== What is needed ==
Pictures in the data must not be copied, but everything else should be output exactly.

== Recorded data ==

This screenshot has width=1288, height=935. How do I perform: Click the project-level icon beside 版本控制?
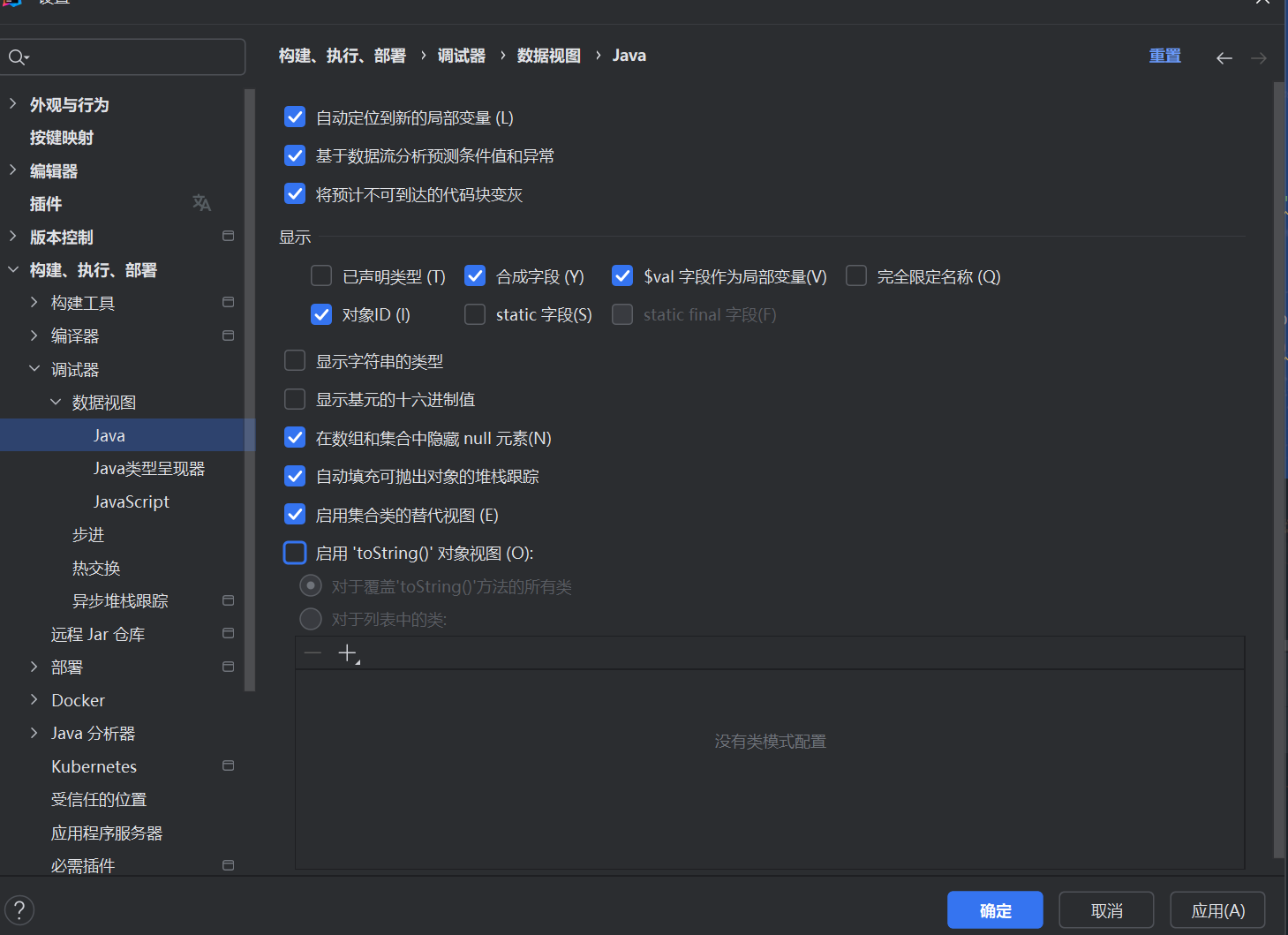[228, 237]
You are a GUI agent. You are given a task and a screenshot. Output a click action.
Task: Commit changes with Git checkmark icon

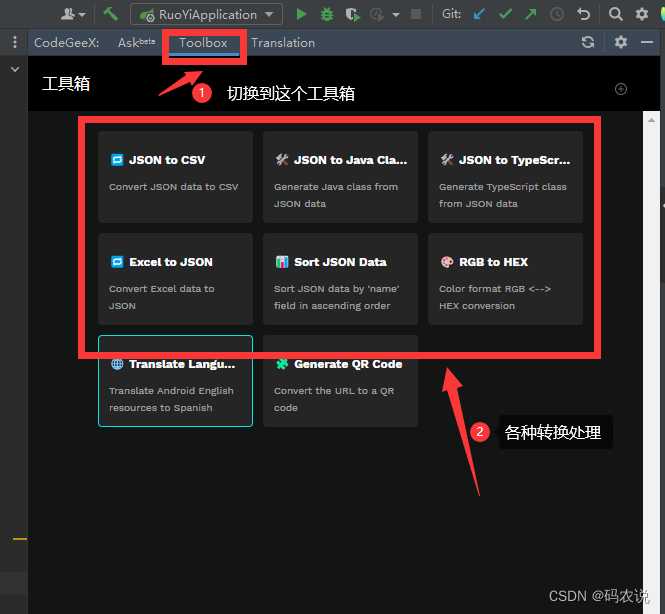[505, 14]
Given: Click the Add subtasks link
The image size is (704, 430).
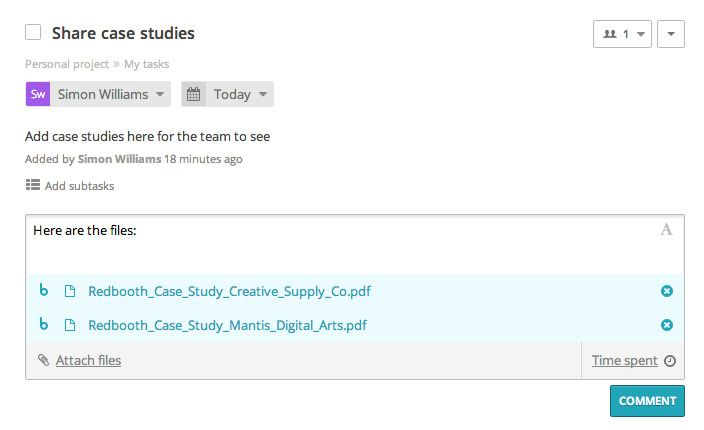Looking at the screenshot, I should point(79,186).
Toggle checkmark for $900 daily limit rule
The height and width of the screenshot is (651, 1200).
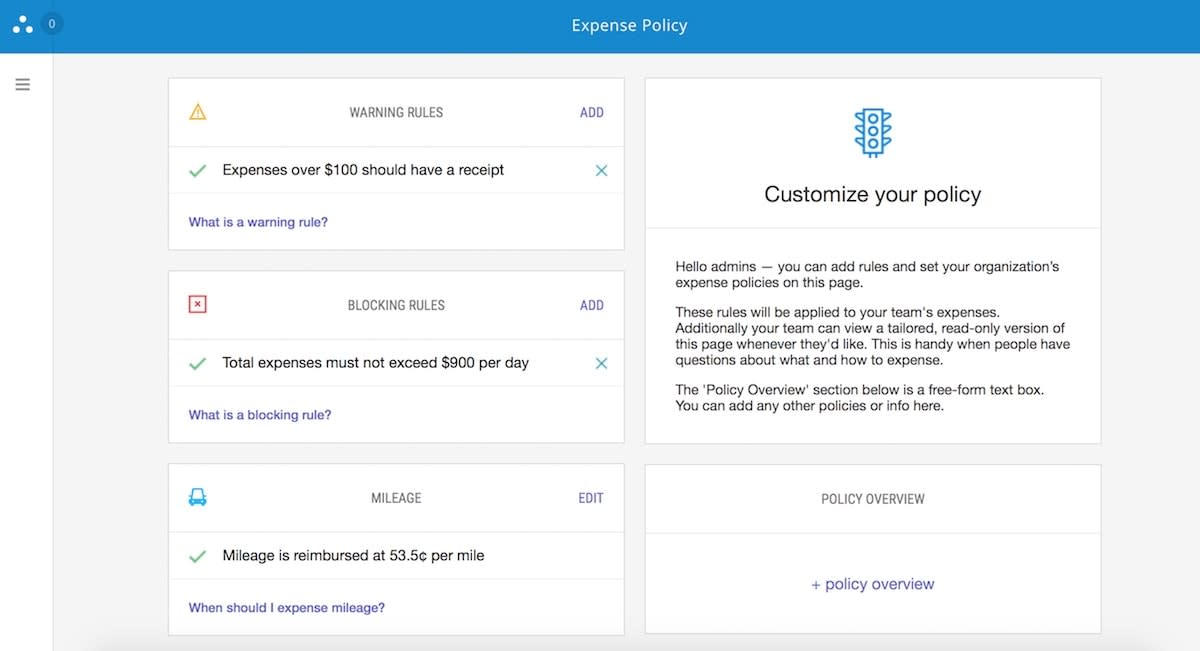pos(198,363)
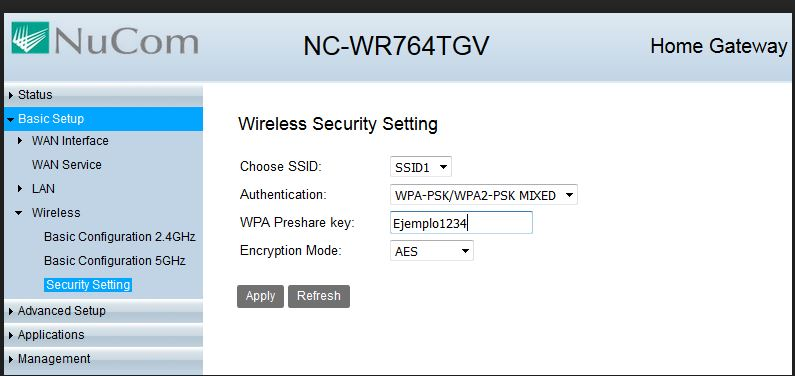Viewport: 795px width, 376px height.
Task: Open Basic Configuration 2.4GHz
Action: [x=120, y=237]
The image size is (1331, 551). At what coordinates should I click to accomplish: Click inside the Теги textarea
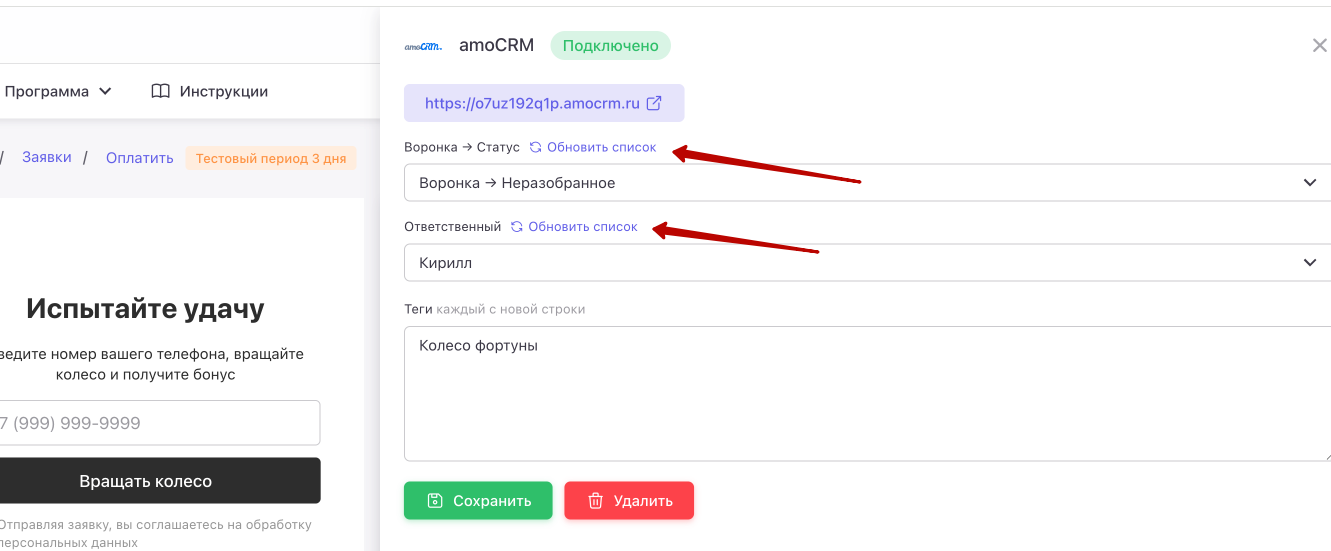(867, 393)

== Written reply ==
This screenshot has width=1288, height=935. How do I perform: Click the project-level icon beside 版本控制?
[228, 237]
You are a GUI agent. You are given a task and a screenshot. Output a click action.
Task: Commit changes with Git checkmark icon

[505, 14]
Given: Click the Add subtasks link
The image size is (704, 430).
Looking at the screenshot, I should point(79,186).
Toggle checkmark for $900 daily limit rule
The height and width of the screenshot is (651, 1200).
pos(198,363)
Viewport: 795px width, 376px height.
Task: Open Basic Configuration 2.4GHz
Action: [x=120, y=237]
The image size is (1331, 551). At what coordinates should I click to accomplish: Click inside the Теги textarea
(867, 393)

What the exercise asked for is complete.